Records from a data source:
_ _ _ _
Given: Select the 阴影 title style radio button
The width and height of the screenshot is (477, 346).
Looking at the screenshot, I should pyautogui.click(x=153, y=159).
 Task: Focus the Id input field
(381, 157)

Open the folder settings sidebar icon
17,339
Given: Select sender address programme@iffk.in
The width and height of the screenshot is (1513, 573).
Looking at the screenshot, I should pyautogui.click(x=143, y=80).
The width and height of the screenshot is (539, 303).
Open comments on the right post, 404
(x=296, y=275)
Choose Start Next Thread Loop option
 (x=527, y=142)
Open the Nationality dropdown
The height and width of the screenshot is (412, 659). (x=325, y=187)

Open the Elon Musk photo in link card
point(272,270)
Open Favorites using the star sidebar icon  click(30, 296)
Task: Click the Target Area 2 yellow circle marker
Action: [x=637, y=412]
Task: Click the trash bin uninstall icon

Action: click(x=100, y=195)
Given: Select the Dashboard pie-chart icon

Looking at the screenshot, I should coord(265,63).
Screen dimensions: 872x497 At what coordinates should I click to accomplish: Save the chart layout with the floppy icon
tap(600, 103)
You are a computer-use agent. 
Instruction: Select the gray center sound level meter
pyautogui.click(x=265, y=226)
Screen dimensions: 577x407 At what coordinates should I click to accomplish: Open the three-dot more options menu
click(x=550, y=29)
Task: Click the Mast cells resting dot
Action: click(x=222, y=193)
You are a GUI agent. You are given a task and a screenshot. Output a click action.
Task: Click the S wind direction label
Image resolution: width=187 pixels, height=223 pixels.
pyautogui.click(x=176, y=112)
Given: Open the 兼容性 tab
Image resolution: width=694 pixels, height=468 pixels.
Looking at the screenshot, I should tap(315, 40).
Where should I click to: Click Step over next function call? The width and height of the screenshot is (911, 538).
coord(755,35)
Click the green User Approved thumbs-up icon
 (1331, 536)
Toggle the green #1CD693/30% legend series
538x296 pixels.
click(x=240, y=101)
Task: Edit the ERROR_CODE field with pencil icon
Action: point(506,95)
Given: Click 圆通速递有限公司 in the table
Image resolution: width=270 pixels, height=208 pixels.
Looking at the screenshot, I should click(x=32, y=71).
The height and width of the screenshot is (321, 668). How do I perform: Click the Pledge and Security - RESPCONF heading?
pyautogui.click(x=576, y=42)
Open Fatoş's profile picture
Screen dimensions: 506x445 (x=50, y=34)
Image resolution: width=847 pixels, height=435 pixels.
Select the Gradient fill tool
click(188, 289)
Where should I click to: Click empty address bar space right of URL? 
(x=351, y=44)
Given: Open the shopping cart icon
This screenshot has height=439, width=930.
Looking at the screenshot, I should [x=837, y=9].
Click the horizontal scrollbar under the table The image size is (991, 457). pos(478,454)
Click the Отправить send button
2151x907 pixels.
_ _ _ _
▸ Exercise
When a line in the records above holds "agent", that line is to be reported.

▸ Answer to the problem
You are a computer-use agent. 
You are a GUI agent. You are given a task and a screenshot. Output a click action.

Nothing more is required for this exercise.